When I started thinking about this, I remembered that I had a ridiculous number of CDs in the trunk of my car. With my old car, I had a six-CD changer in the trunk, and I used to buy a lot of music in MP3 format from emusic, then burn regular audio CDs, and listen to them in the car. So I just kept tossing CDs into cardboard boxes in the trunk. And sometimes I’d take some regular CDs out to the car, then they’d wind up in those boxes in the trunk and never get back inside the house. Well, when I got my new car, I just moved those boxes to the trunk of the new car. But I have an aux jack in this car, so I can just plug in my iPhone. I do listen to CDs in the car occasionally, but all those burned CDs in the trunk have really become just dead weight.

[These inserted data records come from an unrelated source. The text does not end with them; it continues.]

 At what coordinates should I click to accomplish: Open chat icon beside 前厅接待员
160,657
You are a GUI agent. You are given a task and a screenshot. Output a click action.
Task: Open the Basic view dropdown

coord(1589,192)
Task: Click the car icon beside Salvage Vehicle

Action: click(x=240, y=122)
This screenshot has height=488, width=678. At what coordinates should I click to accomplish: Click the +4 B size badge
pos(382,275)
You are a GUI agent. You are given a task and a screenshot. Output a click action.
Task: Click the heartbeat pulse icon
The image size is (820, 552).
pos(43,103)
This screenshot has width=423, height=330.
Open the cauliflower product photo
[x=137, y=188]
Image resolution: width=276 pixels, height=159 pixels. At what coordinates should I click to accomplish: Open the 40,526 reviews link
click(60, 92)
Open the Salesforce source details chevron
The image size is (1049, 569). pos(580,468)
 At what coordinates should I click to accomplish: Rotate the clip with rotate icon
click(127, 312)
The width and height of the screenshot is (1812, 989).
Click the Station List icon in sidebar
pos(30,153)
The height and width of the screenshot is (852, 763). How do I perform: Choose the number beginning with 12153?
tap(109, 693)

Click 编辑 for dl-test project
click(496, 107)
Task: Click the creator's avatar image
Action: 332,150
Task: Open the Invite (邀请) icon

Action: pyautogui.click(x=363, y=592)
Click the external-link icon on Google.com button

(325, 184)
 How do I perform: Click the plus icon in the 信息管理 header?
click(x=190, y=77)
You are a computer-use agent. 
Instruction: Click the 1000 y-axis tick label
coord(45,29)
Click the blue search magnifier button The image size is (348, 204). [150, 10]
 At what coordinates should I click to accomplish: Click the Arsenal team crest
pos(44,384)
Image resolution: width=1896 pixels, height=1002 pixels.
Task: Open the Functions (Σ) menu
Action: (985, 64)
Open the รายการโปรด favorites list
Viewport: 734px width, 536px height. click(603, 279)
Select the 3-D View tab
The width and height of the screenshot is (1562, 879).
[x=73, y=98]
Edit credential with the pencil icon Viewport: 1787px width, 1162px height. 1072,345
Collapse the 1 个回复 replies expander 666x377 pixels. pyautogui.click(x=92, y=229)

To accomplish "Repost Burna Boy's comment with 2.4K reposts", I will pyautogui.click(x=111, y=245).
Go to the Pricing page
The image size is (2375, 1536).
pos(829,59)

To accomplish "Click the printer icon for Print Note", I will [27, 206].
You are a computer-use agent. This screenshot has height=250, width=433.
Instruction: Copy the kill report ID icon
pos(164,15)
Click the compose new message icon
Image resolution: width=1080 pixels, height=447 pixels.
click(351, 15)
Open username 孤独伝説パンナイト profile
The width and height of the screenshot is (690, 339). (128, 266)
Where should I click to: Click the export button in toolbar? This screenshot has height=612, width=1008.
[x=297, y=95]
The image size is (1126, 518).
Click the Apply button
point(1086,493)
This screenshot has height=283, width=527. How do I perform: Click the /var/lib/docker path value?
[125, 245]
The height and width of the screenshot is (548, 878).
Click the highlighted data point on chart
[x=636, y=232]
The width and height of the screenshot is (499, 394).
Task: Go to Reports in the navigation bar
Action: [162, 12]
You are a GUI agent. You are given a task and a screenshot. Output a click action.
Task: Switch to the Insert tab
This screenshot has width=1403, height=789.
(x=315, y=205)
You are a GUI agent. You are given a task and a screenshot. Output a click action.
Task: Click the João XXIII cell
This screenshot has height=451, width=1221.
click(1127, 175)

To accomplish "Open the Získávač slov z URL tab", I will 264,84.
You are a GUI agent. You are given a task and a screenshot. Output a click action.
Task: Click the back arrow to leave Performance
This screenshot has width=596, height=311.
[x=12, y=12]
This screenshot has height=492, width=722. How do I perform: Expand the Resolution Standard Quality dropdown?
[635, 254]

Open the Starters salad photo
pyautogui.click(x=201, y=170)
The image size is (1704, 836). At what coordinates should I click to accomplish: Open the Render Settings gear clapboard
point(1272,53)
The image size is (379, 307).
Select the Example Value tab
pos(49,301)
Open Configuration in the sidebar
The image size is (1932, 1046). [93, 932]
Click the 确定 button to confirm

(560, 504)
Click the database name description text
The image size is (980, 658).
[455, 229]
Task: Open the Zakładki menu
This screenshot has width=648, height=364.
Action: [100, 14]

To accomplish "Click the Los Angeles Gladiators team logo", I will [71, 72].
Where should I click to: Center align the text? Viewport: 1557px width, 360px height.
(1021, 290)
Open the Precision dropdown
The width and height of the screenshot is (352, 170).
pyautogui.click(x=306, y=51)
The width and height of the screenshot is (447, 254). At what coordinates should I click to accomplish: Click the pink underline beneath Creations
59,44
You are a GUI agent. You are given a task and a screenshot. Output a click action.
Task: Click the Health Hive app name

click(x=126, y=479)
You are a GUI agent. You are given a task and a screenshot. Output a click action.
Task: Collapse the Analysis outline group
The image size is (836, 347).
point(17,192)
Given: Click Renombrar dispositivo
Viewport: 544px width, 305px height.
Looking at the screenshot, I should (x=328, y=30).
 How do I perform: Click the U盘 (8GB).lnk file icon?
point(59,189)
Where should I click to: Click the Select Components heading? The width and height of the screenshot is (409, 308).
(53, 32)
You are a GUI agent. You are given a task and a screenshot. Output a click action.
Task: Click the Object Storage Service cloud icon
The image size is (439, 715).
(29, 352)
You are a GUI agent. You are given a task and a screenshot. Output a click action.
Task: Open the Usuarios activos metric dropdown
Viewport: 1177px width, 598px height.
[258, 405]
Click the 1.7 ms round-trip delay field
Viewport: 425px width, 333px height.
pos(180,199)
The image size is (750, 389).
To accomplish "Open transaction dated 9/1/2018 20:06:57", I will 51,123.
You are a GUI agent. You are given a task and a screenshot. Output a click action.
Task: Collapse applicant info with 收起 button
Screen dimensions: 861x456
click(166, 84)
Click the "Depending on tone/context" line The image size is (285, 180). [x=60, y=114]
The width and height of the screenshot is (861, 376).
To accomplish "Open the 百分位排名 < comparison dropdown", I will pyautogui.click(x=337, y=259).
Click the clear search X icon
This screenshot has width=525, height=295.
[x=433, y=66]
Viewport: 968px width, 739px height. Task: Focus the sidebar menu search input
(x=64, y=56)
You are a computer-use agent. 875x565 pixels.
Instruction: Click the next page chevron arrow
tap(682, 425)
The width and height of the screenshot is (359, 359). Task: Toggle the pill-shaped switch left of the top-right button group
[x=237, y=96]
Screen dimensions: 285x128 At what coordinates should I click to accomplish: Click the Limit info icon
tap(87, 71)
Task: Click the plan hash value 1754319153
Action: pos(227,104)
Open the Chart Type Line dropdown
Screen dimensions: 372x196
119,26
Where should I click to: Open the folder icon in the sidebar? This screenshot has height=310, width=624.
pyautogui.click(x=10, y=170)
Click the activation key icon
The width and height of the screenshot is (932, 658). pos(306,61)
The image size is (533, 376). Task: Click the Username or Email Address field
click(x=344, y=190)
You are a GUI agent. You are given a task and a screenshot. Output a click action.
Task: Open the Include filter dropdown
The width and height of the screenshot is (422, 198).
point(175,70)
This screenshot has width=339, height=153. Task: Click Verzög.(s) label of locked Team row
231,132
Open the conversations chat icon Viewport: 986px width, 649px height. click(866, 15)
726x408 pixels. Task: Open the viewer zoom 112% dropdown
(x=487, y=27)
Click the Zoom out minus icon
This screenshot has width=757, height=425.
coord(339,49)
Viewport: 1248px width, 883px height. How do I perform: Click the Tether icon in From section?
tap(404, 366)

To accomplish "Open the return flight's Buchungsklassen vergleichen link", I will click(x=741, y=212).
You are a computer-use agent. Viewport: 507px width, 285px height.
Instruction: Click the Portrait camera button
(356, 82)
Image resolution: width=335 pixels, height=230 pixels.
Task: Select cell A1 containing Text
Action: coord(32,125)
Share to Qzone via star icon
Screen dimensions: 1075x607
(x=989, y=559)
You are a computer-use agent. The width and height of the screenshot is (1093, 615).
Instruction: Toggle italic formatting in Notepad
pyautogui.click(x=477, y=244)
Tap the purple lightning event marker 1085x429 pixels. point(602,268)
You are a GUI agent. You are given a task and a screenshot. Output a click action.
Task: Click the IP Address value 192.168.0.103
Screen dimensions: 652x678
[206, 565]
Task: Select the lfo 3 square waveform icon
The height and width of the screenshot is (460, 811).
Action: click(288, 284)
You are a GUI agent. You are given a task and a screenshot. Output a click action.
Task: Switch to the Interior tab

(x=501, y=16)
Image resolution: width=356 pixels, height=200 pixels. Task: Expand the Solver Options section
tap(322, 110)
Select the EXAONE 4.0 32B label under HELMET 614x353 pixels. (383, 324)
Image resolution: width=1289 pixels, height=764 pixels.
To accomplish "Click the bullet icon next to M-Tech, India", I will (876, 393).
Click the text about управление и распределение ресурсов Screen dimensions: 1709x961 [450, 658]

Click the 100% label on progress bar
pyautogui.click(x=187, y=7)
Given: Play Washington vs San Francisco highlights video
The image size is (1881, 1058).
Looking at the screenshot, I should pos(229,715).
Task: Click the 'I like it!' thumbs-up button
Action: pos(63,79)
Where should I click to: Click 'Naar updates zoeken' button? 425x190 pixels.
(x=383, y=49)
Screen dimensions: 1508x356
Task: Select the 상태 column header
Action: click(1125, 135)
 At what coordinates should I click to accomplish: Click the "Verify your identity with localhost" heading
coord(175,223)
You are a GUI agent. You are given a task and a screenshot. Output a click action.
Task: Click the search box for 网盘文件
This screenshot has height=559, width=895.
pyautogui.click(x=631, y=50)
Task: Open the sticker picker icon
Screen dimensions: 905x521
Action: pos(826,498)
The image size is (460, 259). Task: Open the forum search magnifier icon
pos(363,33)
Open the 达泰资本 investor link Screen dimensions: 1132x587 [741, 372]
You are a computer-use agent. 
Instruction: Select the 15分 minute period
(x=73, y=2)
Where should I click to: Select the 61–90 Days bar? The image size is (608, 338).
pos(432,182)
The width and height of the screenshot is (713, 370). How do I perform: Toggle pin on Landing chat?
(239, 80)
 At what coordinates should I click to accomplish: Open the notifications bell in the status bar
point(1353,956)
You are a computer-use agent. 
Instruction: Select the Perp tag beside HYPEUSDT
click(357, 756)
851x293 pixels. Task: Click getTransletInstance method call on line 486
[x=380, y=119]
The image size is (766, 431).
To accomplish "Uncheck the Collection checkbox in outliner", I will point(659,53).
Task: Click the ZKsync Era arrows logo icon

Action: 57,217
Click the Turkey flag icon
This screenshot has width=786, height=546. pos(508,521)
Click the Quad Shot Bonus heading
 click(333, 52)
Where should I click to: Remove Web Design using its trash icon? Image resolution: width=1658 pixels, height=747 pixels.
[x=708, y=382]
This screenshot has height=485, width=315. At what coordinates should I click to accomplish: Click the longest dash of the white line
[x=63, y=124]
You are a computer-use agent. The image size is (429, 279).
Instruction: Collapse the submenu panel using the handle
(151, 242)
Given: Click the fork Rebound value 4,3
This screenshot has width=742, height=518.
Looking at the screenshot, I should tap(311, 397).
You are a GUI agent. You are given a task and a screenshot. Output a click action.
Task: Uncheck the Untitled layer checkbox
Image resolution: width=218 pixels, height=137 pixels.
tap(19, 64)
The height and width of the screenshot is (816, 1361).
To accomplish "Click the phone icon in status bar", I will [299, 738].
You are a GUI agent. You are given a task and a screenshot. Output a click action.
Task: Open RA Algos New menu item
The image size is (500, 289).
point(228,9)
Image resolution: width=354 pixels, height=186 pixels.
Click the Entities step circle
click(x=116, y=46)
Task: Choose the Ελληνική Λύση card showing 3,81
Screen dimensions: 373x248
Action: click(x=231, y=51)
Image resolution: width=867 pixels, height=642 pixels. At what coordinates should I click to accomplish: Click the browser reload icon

So instead of doing something normal and fun for Labor Day, I decided to clean out the trunk of my car and go through all those CDs. Most of the burned CDs went straight in the garbage. The regular CDs are getting tossed back in with my main CD collection.
I also remembered that the single-disc CD player in my current car can play MP3 CDs. I’d always meant to try that out, but never got around to it. So I decided that I could put together a much more focused CD collection for the car, with just MP3 CDs, so each CD could have a half-dozen albums on it. And I also figured that I could start on some more CD ripping too, maybe ripping some of my favorite old CDs, then consolidating them on MP3 CDs.
So I started this morning, and now it’s almost 3pm. I made ten MP3 CDs total, and I even went out to the car and double-checked them to make sure they were playable. (And they are!) So I’ve got maybe 60 hours of music, which ought to keep me out of trouble for a while. (And, yes, I could have just loaded all this music to an iPod or something, but the nice thing about the MP3 CDs is that I can use the regular controls on the CD player to control things, instead of having to fumble around trying to deal with an iPod. Also, I don’t have a working iPod, and I don’t have enough room on my phone to load a lot of music, and I have an ample supply of blank CD-Rs. So this way works better and doesn’t cost me anything.)
Overall, I’ve now got another 20 or 30 CDs ripped, I’ve organized my collection a bit more, and I’ve cleaned out the car a good bit. So that was worth doing, though if I have to tell anyone at work tomorrow what I did on Labor Day, they’re going to think I’m a nerd and/or an idiot for wasting a perfectly nice day.
By the way, I stuck with iTunes for the CD ripping, tweaking my settings a bit so I’d be getting fairly high-quality VBR MP3s. I still want to try dBpoweramp, but I don’t think I need it. Recently, I had been allowing iTunes to rip CDs with its default settings, but that leaves me with AAC files instead of MP3 files, and my car CD player can’t read AAC’s. (I was pretty sure it wouldn’t, but I checked and verified that it can’t.) So now I’m going to be sure I rip only to MP3.